Indeed even the more conventional narratives are anything but: Disco 2000 is a tale of teenage romance unfulfilled and the lingering obsession preventing future relationships from being successful setting to a thrusting guitar that guarantees the dancer going airborne at the final “Oh let’s meet up…”. Something Changed is about two people ending together by chance and then being, possibly, too idle to change again; people smothered by the easy option.
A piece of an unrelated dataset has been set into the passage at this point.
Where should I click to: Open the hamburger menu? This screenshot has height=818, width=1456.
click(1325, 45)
Leaving aside Cocker’s particular perversions, the charting of society’s hypocrisies is the staple of much great music. Disillusionment with the norm, as we’ve previously discussed, pushes people into bands, but it also appears in the writings of great novelists. Sometimes they are young and sometimes they are looking back across life with the experience of years, but the scope of the novel allows deeper and broader examination of the world’s ills than a three minute pop song.
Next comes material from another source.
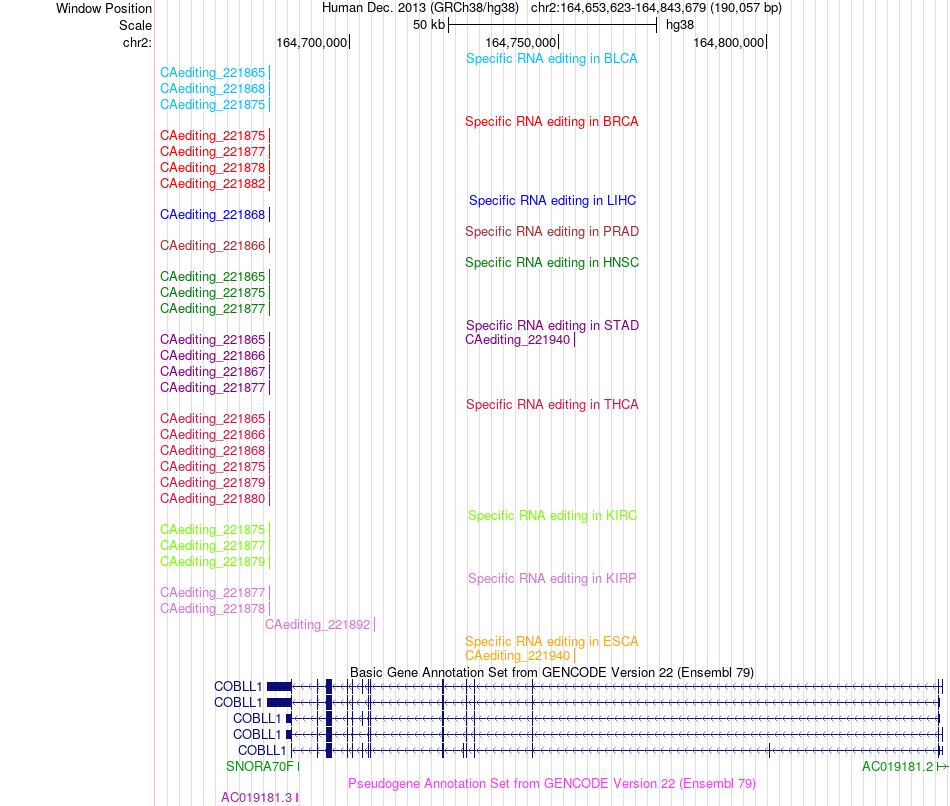950x806 pixels.
Task: Select the AC019181.3 pseudogene item
Action: 256,798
I think that when I first wanted to write this was the sort of thing that passed through my tiny brain. I wanted to change the world with words. I wanted to draw people’s attention to the flaws in society that only I could see.

Sorry, but I was sixteen.

Instead, I am, I think, on more solid ground with the twisted complexities of relationships. Of course, being currently unpublished, I am far from the great novelist I once daydreamed of being, rather than revise for my exams.
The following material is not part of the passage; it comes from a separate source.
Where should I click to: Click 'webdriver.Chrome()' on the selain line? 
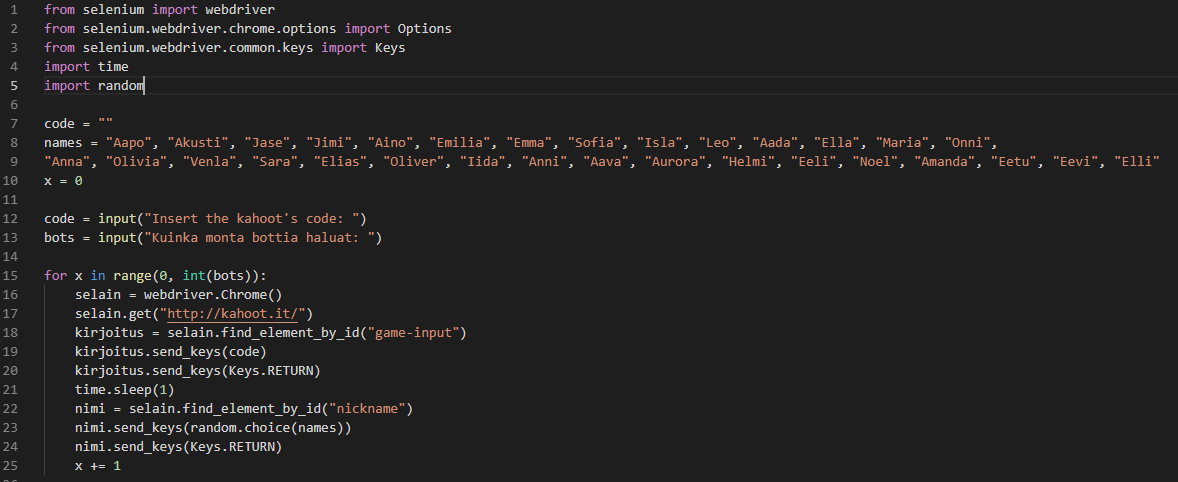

Charles Dickens, however, probably was a great novelist. I remain hesitant since I’ve always struggled slightly with Dickens' tomes, but it isn’t arguable that he carved an immensely successful career out of informing society of its forgotten children and the peril of the wealth divide. The myths he painted still hang over London. Dickens’ reportage, or his invented archetypes, have dug their way into the city’s fabric.

Evelyn Waugh played it more for laughs, but his humour was bitterly sharp and double-edged. Those lampooning were as fallible as the lampooned. George Orwell kept it straight, but even he corrupted his work by deliberately seeking out the scummiest, seediest elements to report upon. The scandalous misery he found amongst Wigan life was highlighted by the big authorial finger pointing down from the heavens.

Kingsley Amis kicked the class system in the nuts until it puked, but in Cocker’s lyrics little has changed since the days of Lucky Jim. It’s just been rebranded; people born to positions still sit at the top of the pile. And again, little changes sixteen years later.

In the twenty-first century writers such as JM Coetzze, Aleksander Hemon and Caryl Philips address similar issues. They offer less all-encompassing visions than, for example, Leo Tolstoy who tried to map the entirety of Imperial Russia’s inequities. Instead, they spike their target and take a piercing outsider’s view as they drift through life; seeing with clarity the puppet master’s strings of society that those on the inside can all too easily ignore. Their texts are elegant framings of the world, less trying to force change, but content to shine a great big searchlight on it and let the gaps speak for themselves.

Similarly, Different Class’s finest moment is in the gap between songs. At the frantic futility of the penultimate track’s “Now, now that you’re free, what are you going to be?...Is this the light of a new day dawning? A future bright that you can walk in? No, it’s just another Monday morning, you got to do it all over again” when the song’s energy collapse in on itself and from the burnt out ashes of dreams torn down by reality, Cocker turns and says: “Hey, you made it.” The world is crap. To borrow a phrase from another band, Modern Life is Rubbish, but once you realise that and once you find people who feel the same then you can start to rebuild. You can find the fights that are worth winning and change, at least, yourself for the better.

You can grow up.

Or just waggle your bottom at Michael Jackson.